After some experiment, good performance was achieved with the following parameters: t = 10 s, the adaptation gain γ in (13) is chosen as 20, ρ = 0.01, δ = 0.05, c = 5, and k = 8. The initial state vector is x(0) = [20m/s 0° 0rad/s 0°], and propulsion force T = 3t. When v = 20m/s, the high-speed underwater vehicle launches out of the water to attack an air target. In the process of mission, its nonlinear model changes simultaneously. But the controller remains the one used before which is designed for the former model.

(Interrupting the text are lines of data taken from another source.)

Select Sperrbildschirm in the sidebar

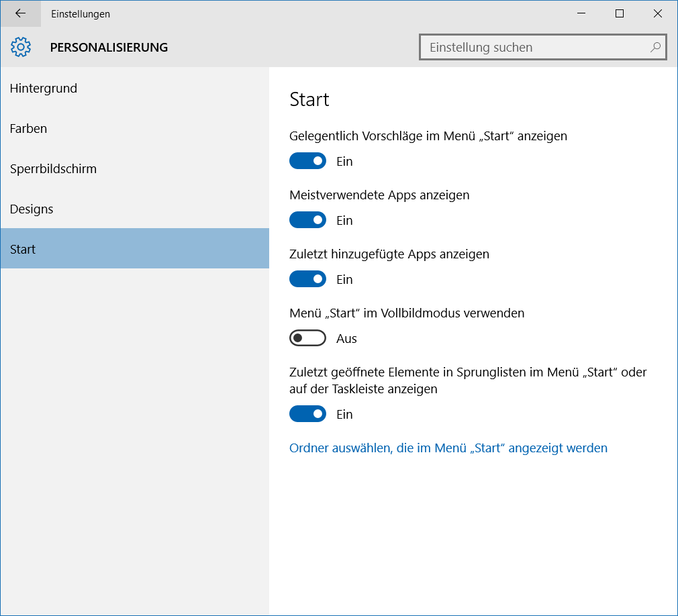(54, 168)
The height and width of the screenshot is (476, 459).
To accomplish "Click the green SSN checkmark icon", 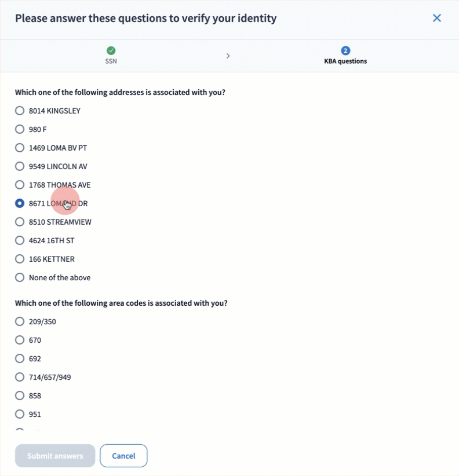I will pos(111,51).
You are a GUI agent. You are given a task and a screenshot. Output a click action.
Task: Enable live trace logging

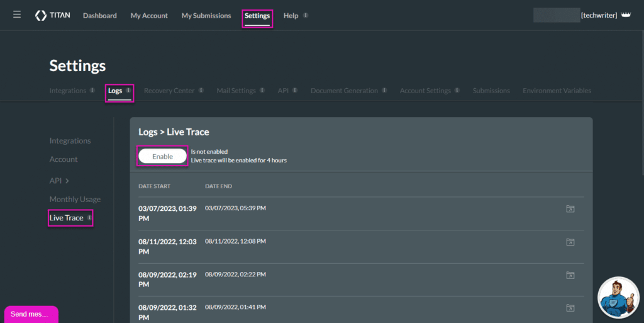[162, 156]
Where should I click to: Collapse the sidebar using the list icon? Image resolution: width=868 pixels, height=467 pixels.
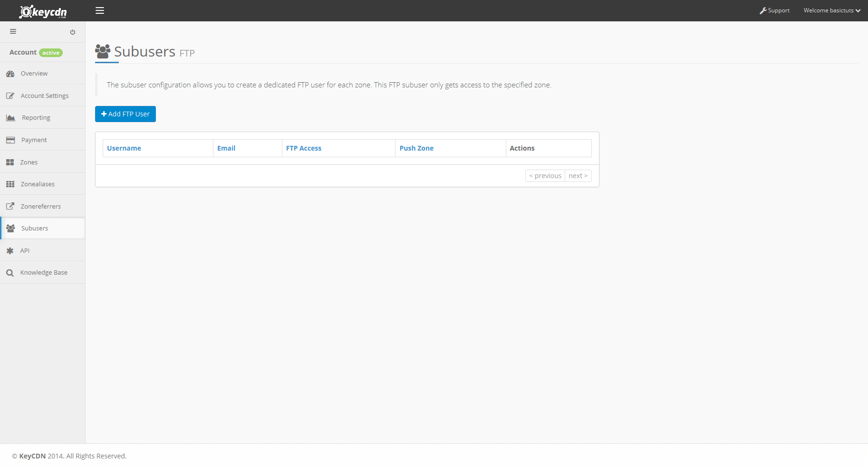13,32
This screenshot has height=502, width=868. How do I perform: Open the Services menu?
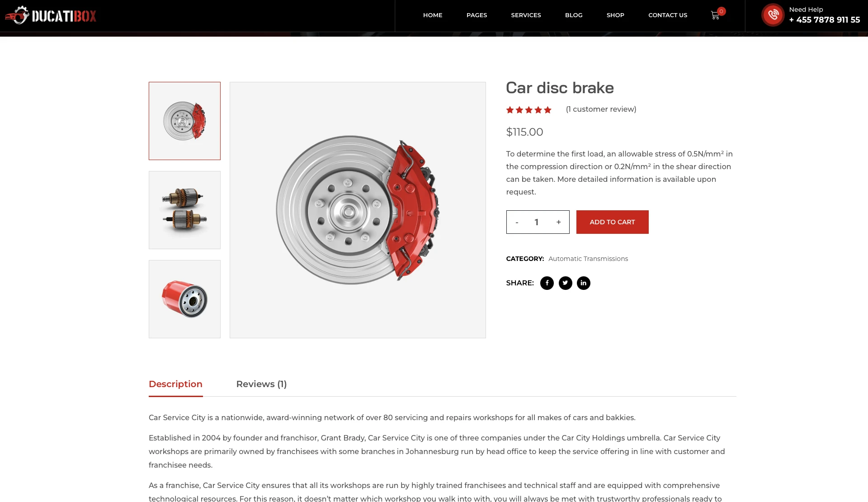526,15
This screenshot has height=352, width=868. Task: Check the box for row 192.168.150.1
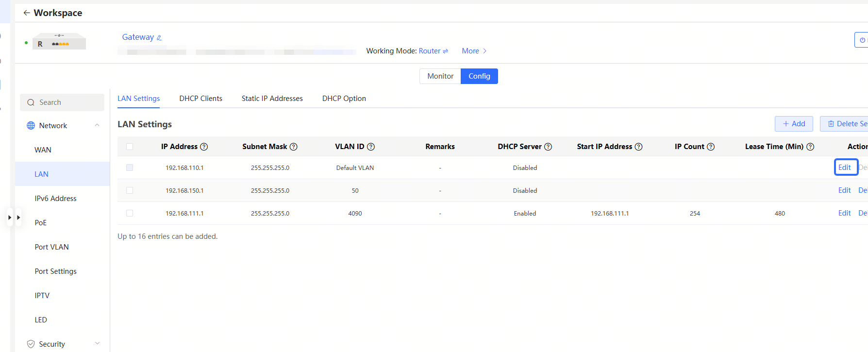coord(130,190)
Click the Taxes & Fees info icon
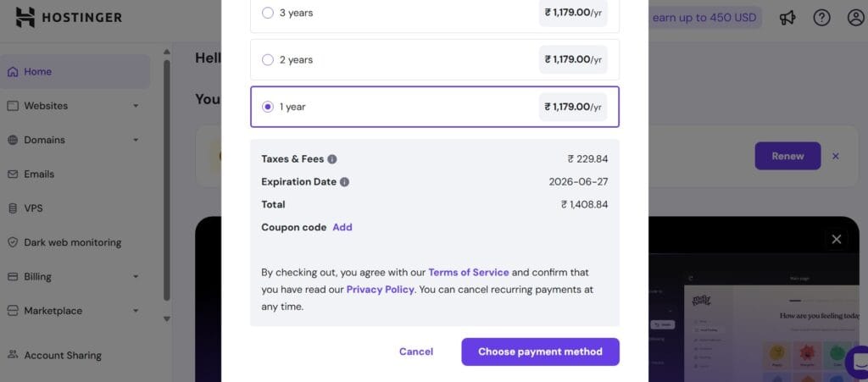This screenshot has height=382, width=868. click(332, 159)
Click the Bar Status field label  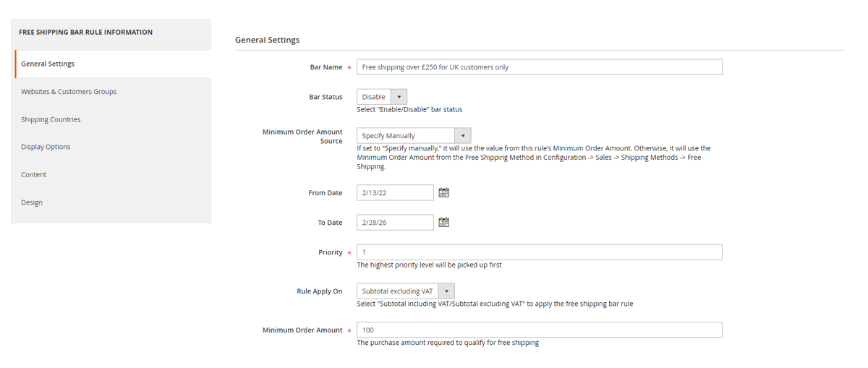point(326,97)
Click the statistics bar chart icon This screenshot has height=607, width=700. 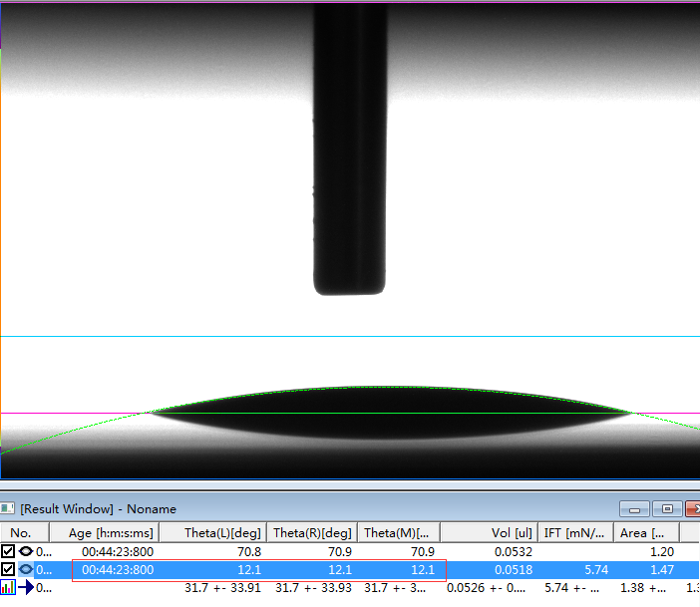[x=8, y=587]
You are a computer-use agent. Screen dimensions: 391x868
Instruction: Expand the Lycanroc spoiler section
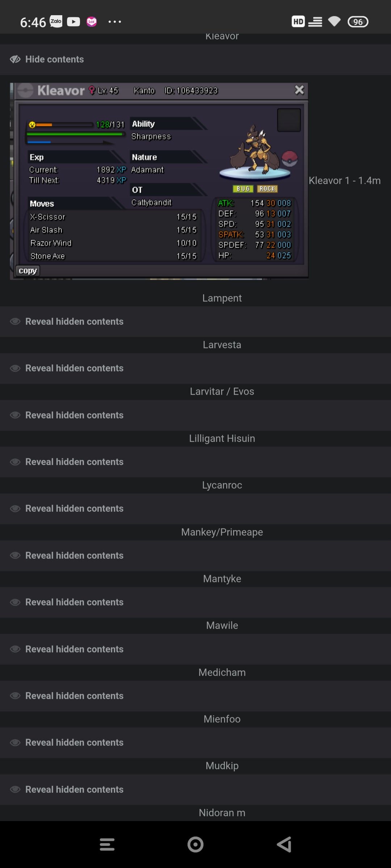[74, 509]
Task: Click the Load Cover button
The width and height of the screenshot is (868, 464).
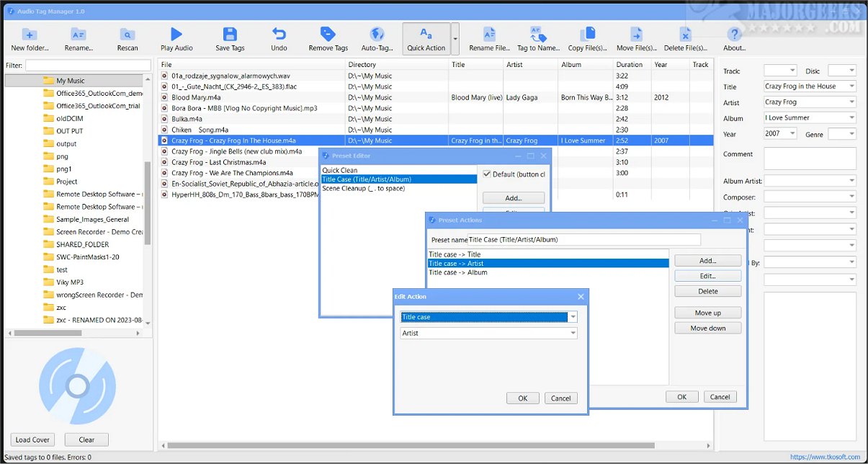Action: pyautogui.click(x=32, y=440)
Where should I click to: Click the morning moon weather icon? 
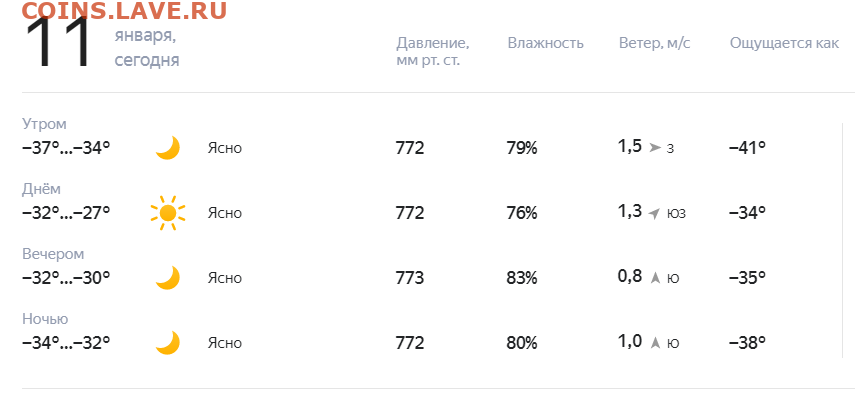[168, 148]
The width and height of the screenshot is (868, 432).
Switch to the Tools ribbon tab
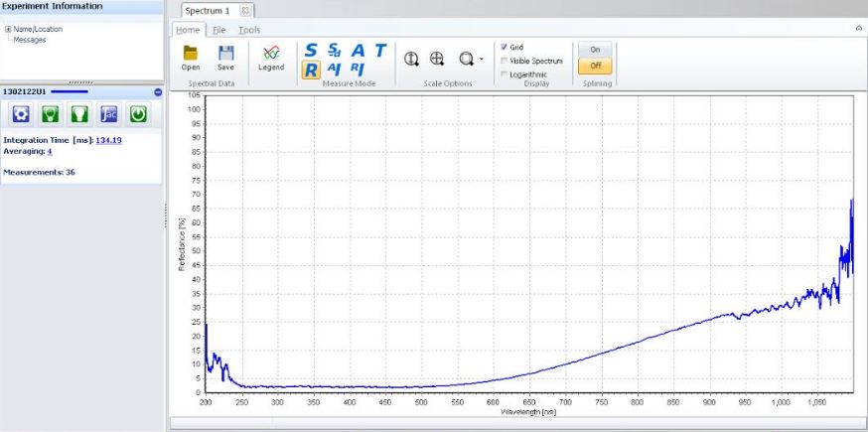[x=249, y=30]
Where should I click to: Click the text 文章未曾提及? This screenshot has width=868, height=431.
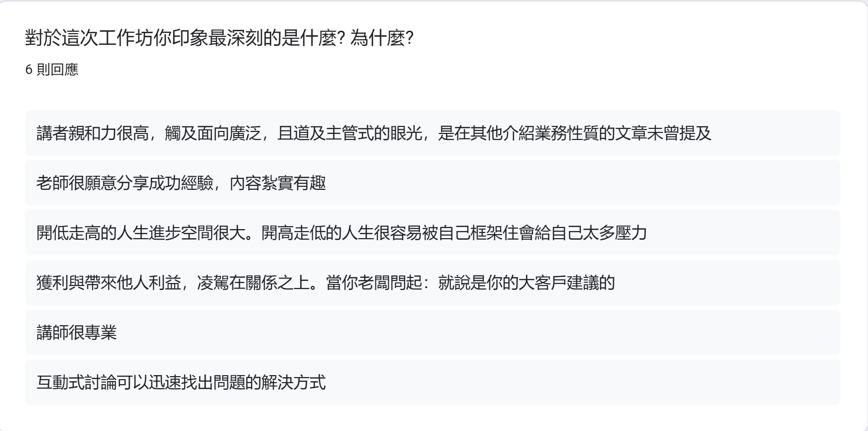(x=664, y=133)
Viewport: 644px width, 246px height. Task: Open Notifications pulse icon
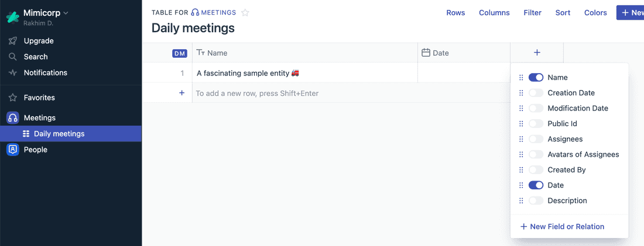(x=13, y=72)
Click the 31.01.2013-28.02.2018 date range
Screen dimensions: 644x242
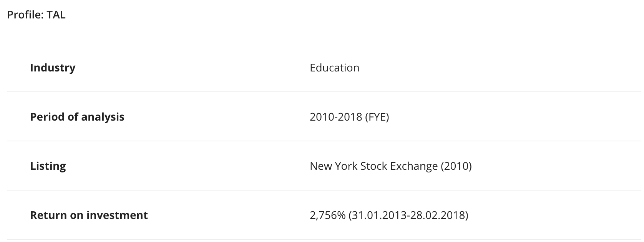pos(409,215)
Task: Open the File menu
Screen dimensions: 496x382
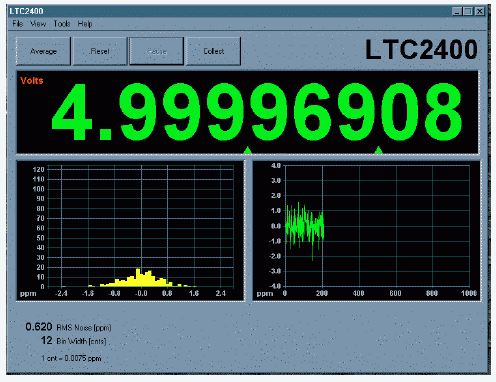Action: pyautogui.click(x=18, y=24)
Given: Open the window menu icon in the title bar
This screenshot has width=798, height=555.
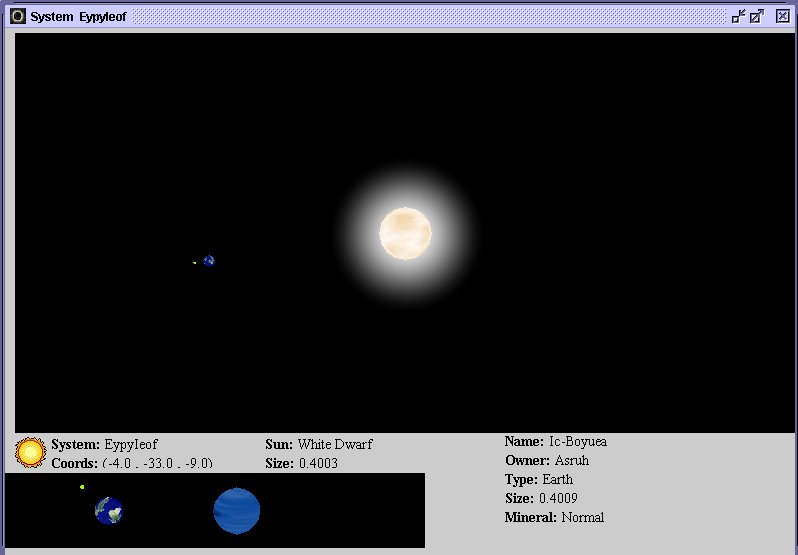Looking at the screenshot, I should tap(17, 16).
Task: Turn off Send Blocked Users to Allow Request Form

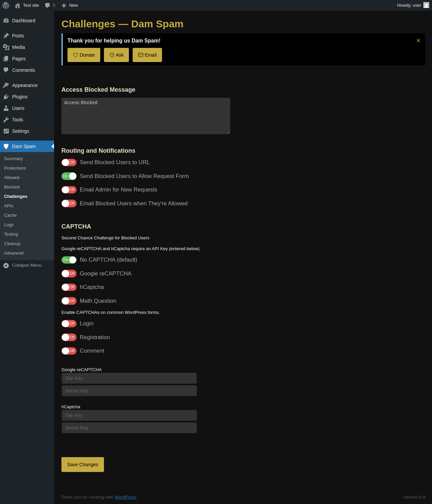Action: 69,176
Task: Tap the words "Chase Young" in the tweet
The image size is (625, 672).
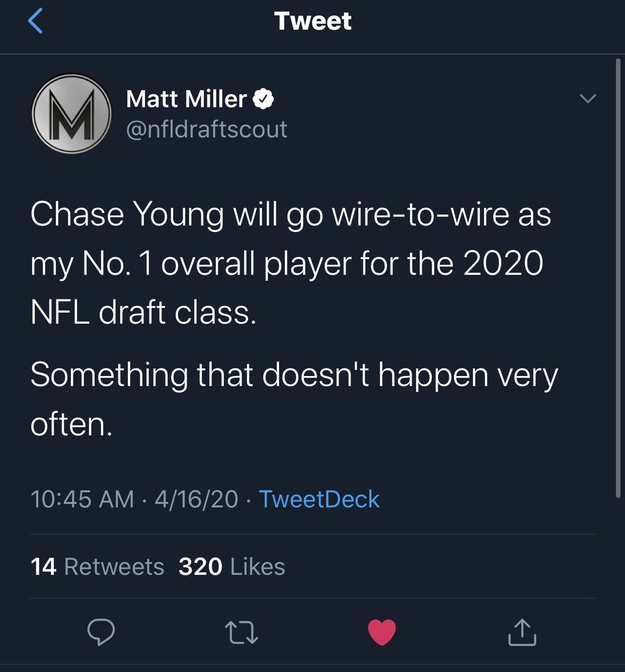Action: coord(127,214)
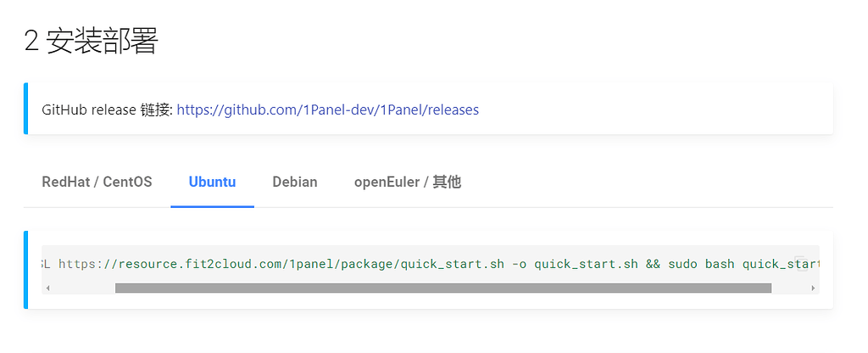Image resolution: width=868 pixels, height=353 pixels.
Task: Click the horizontal scrollbar thumb in code block
Action: (x=442, y=289)
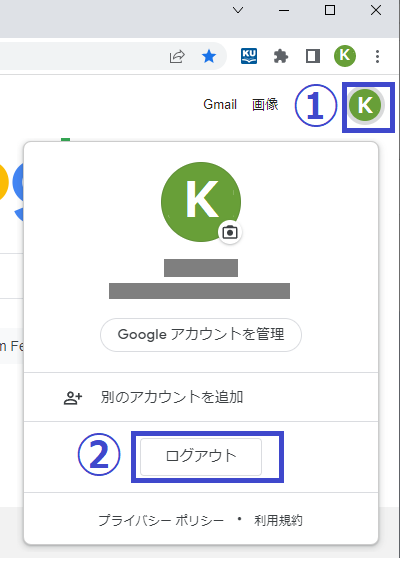This screenshot has height=561, width=403.
Task: Toggle the blue bookmark star
Action: click(209, 57)
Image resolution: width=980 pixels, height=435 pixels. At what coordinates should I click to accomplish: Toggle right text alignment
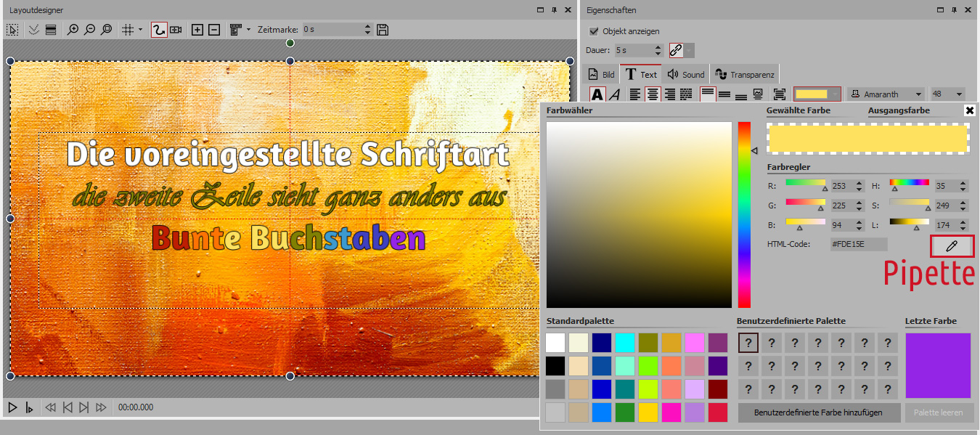click(x=669, y=94)
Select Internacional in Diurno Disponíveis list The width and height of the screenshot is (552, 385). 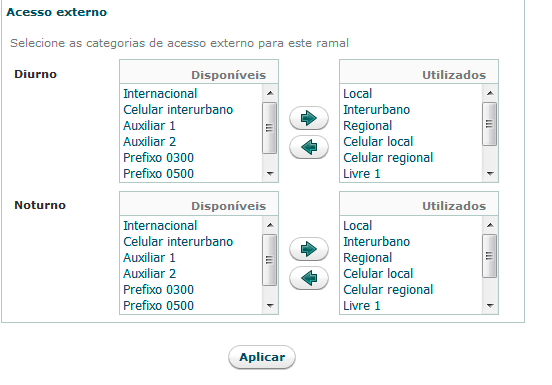point(192,94)
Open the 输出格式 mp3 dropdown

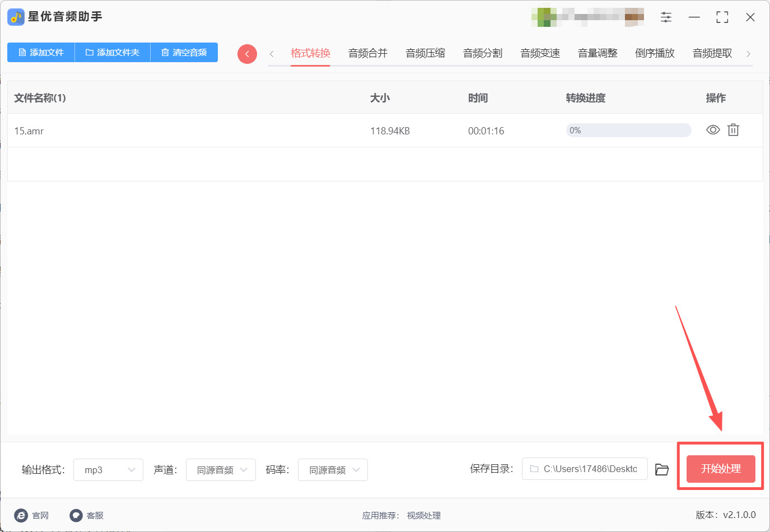108,469
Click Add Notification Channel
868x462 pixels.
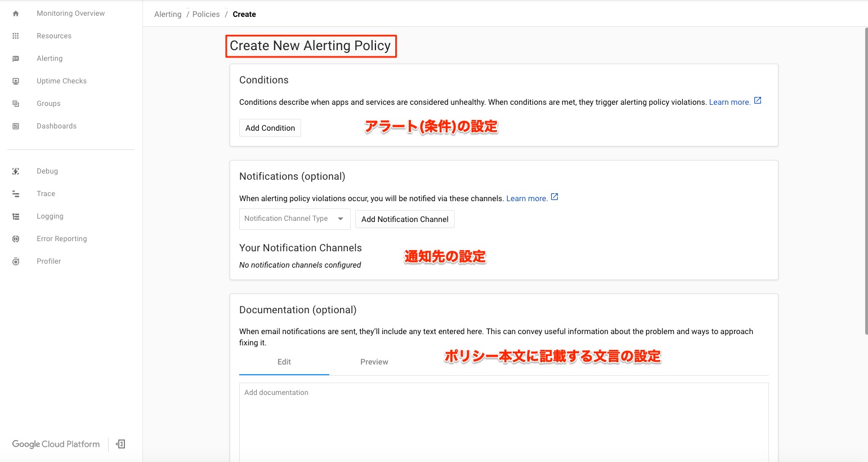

In order to show the high-performance tracking of the proposed attitude control, we choose a 1 = −1, a 2 = −0.3 in model (10) to meet the sine reference input θ = A sin(2πFt), and parameter uncertainty φ 2 = 2 sint. To verify the robustness of the controller, simulation was done with nominal value Δf 3(x) = 0,Δg 3(x) = 0 and parameter uncertainty Δf 3(x) = 3.5, Δg 3(x) = 3.5. The simulated results are shown in Figs. 2 and 3.

Fig. 2
figure 2

The response of system with reference normal model with Δf 3(x) =0,Δg 3(x) = 0

Fig. 3
figure 3

The response of system with parameter uncertainties and disturbances with Δf 3(x) = 3.5, Δg 3(x) = 3.5

As is evident from the simulation results and experimental analysis, the gentle transition process out of the water at t = 5s ensures the stability of the catastrophic process and tracking accuracy. The integrated errors with constant or parameters of gradual change can be reduced by adapting the controller parameters. Moreover, the system is robust against the uncertainty of model parameters and external interference.

6 Conclusions

It has been shown that the adaptive sliding mode control is simple, and it can guarantee the robustness of the controlled attitude against the parametric uncertainties by using the adaptive backstepping sliding mode control. Further, it can greatly improve the steady-state precision to obtain the transient dynamics of attitude. Since the tracking errors between the state-transformed and reference model converge to 0 asymptotically, the trajectory can be precisely regulated by the linear reference model. Using one nonlinear controller to ensure the process of out-of-the-water security, the variation of motion velocity is round 30 m/s in transition time, and the transition process is smooth and gentle.